Tuesday, October 18, 2011

the bracha of Moshe Rabeinu

Before Zos HaBracha gets into the meat and potatoes of Moshe Rabeinu's bracha to the shevatim, it opens with praise of Hashem (Rashi 33:2) -- "Hashem m'Sinai ba... Mimino aish das lamo..." etc. as lawgiver and as having a special bond with Bnei Yisrael. As much as this introduction is about Hashem, it is also about us. Commenting on the pasuk, "Torah tzivah lanu Moshe...," Ramban explains that it is the acceptance of the Torah on our part which makes us worthy of receiving a bracha. In other words, you can't just walk up even to a Moshe Rabeinu with no desire to change, to grow, to come closer to Hashem, no commitment, and expect him to drop a bracha in your lap and give you whatever your heart desires. A bracha has to be earned. A bracha requires a kabbalas haTorah as a pre-requisite.

The parsha presents the brachos of Moshe one by one to each sheivet -- "Yechi Reuvain...," "V'Zos l'Yehudah...," etc. Yet when it comes to sheivet Yisachar, rather than start a new pasuk with his bracha, instead the Torah tacks it on to the bracha of Zevulun, almost as an afterthought: "Smach Zevulun b'tzesecha v'Yisacha b'ohalaecha." The parsha then goes right back to Zevulun, "Amim har yikra'u..." Why doesn't Yisachar get his own spot in the sun, his own individual moment of attention? Furthermore, Chazal tell us that Zevulun and Yisachar made a partnership: Zevulun was a merchant who used his wealth to help support Yisachar, who dedicated himself to talmud Torah; together they shared the reward of talmud Torah. Shouldn't the focus be on Yisachar, who was doing the actual learning, and not on Zevulun, who just enabled Yisachar's talmud Torah? Why is the bracha directed at Zevulun as the primary recipient with Yisachar tacked on secondarily?

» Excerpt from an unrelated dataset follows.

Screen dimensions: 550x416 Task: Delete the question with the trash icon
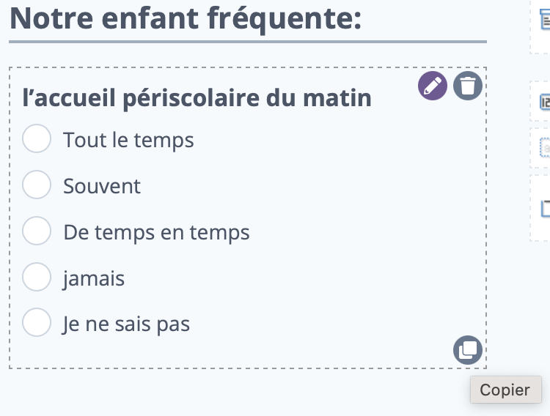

R' Chaim Kanievski in his Ta'ama d'Kra writes that the reason Zevulun is the focus of attention for this bracha and Yisachar is tacked on secondarily is precisely because Yisachar was the one who was totally immersed in talmud Torah. When one's life is Torah, one doesn't need an added bracha -- Torah itself is the biggest source of bracha a person can have.

Maybe that's what we are supposed to get out of Simchas Torah. The lulav is put away, we don't have to eat in the sukkah anymore, there is no particular mitzvas ha'yom -- so why do we have a Yom Tov? Perhaps the idea is that those items are just props, accoutrements, albeit very important and meaningful ones, but if one has Torah, then one can have simcha and bracha even if one has nothing else at all.

1 comment:

  1. Anonymous11:59 AM

    >>> tacked on secondarily

    just as the Label "Simchas Torah (2)" was just tacked on-- this blog too is "immersed in talmud Torah", so why discuss 'simcha'?